**What you are asked to do**
The answer should be one number: how many lines in the records below contain the word "Plugins".

**Data listing**
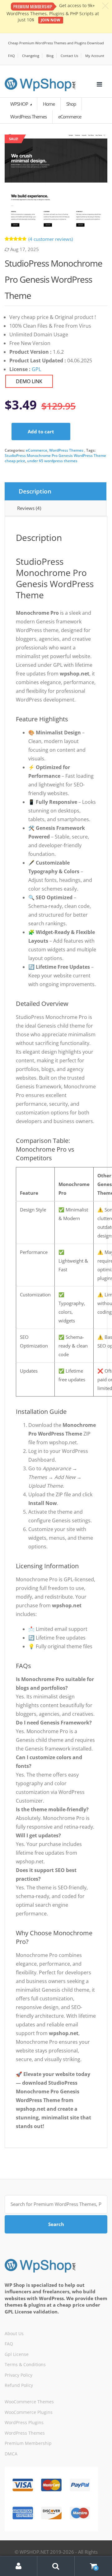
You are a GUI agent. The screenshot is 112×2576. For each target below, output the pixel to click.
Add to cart (41, 431)
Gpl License (17, 2354)
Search (56, 2224)
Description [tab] (35, 491)
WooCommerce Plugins (29, 2412)
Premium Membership (28, 2443)
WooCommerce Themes (29, 2402)
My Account (94, 55)
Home (49, 104)
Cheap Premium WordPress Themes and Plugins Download (56, 43)
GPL (36, 369)
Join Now (50, 20)
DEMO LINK (29, 381)
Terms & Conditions (25, 2364)
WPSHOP (19, 104)
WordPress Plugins (24, 2422)
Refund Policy (19, 2385)
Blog (50, 55)
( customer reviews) (50, 239)
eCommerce (36, 450)
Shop (71, 104)
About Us (14, 2333)
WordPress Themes (66, 450)
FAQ (11, 55)
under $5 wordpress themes (52, 460)
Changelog (30, 55)
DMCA (11, 2454)
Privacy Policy (18, 2375)
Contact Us (69, 55)
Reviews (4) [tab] (29, 508)
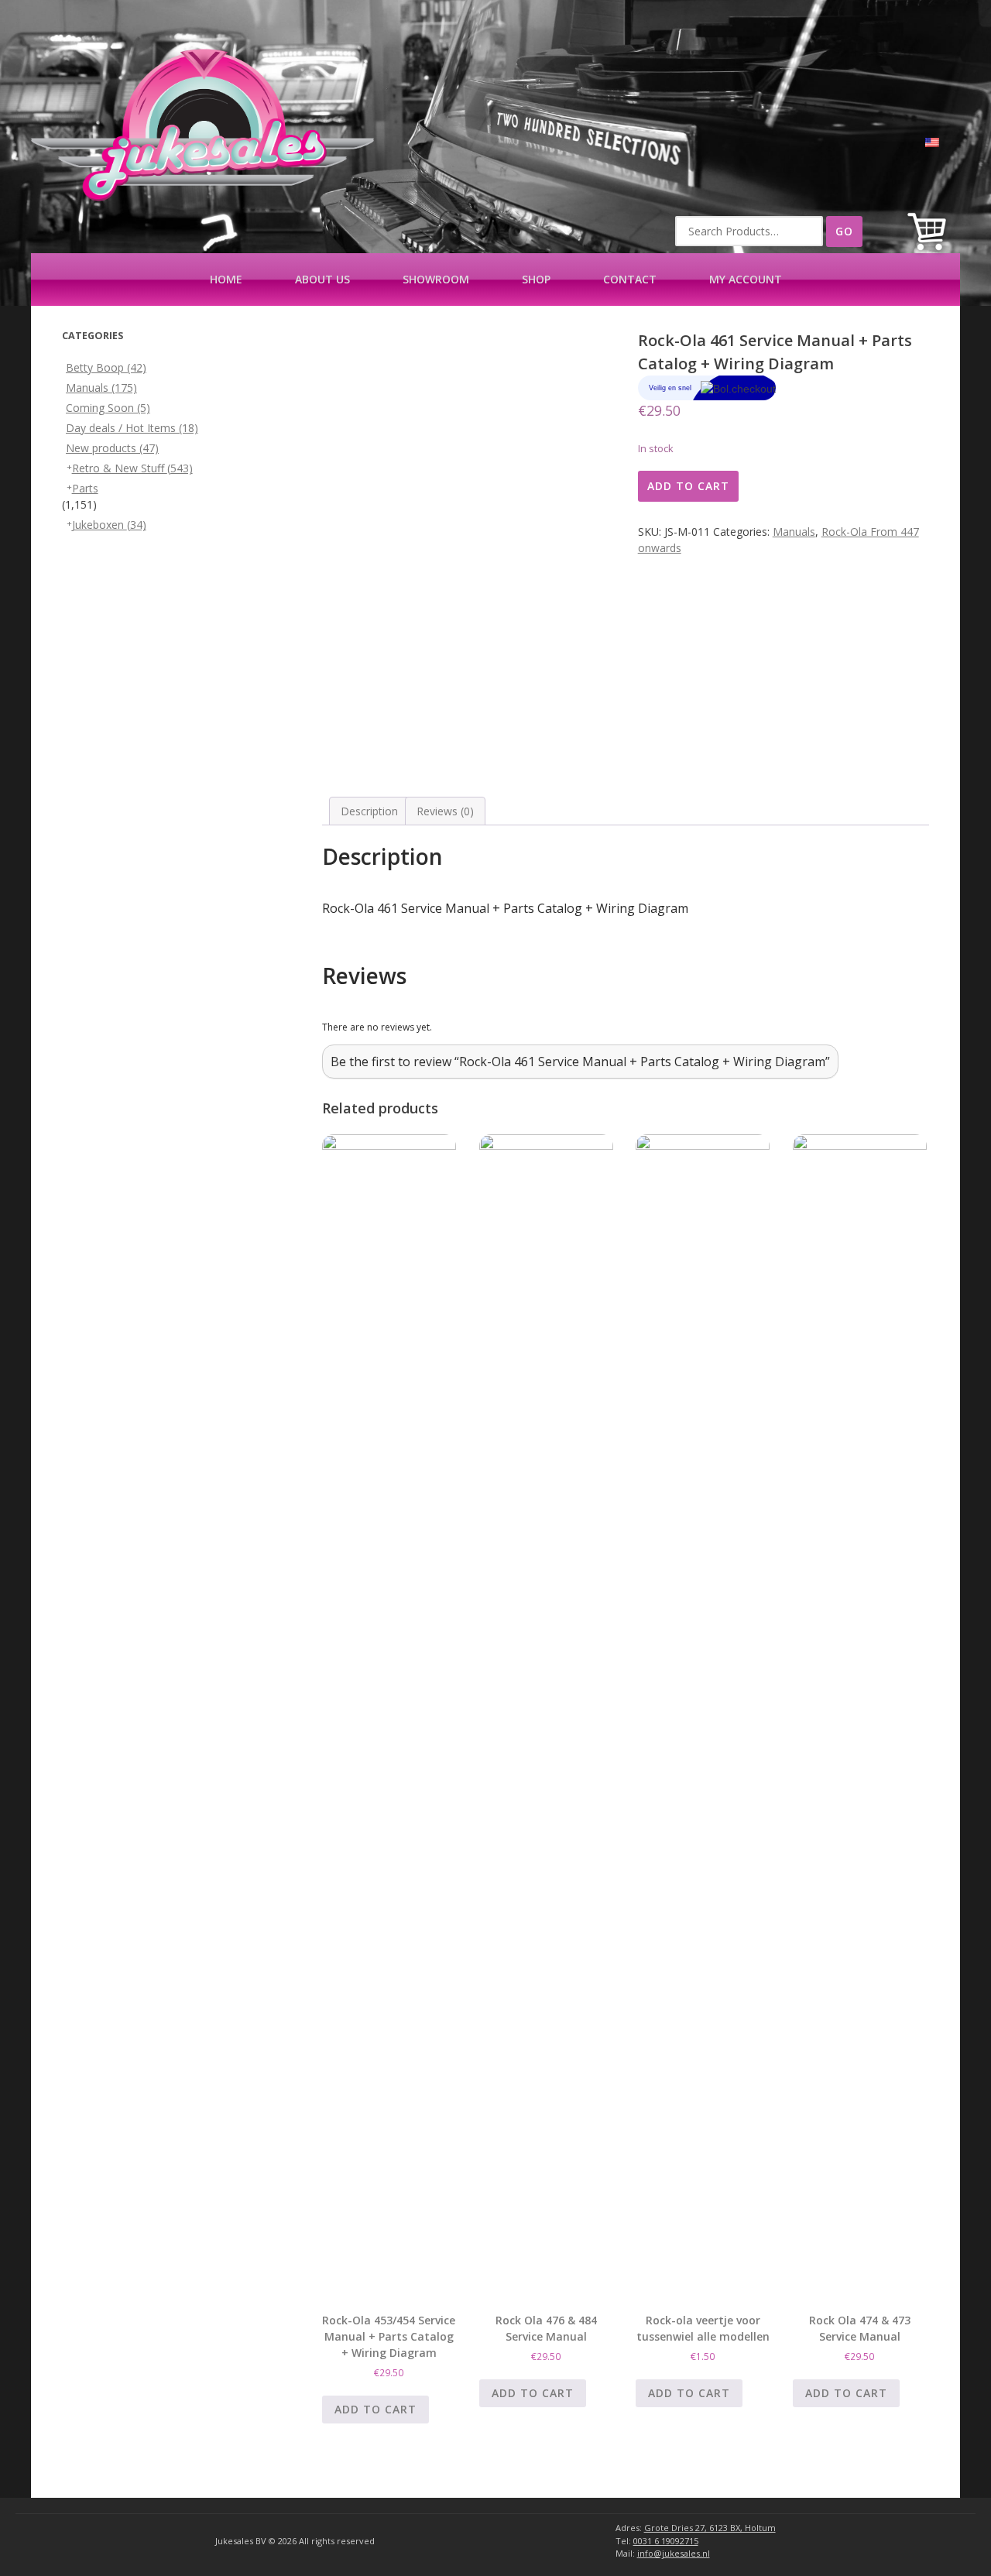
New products (112, 448)
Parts (85, 488)
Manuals (794, 531)
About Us (322, 279)
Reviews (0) (445, 811)
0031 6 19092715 (665, 2541)
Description (369, 811)
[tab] (369, 811)
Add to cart (688, 485)
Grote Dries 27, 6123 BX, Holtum (710, 2527)
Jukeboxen (109, 524)
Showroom (436, 279)
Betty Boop (106, 367)
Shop (536, 279)
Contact (630, 279)
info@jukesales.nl (673, 2553)
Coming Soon (108, 407)
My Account (745, 279)
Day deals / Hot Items (132, 427)
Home (226, 279)
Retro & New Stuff (132, 468)
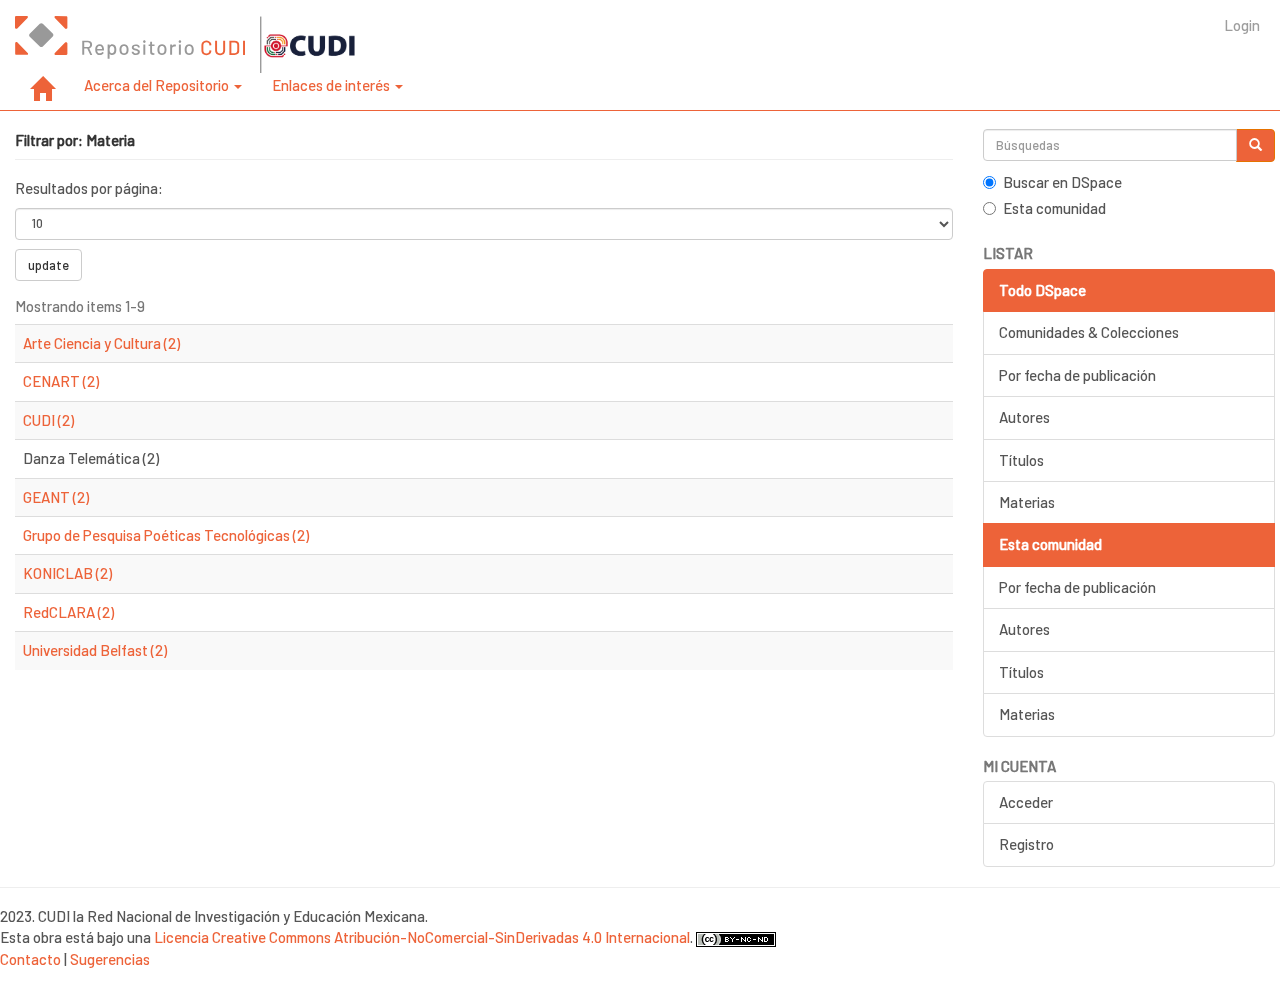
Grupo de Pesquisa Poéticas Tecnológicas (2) (166, 535)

**Result for this task**
3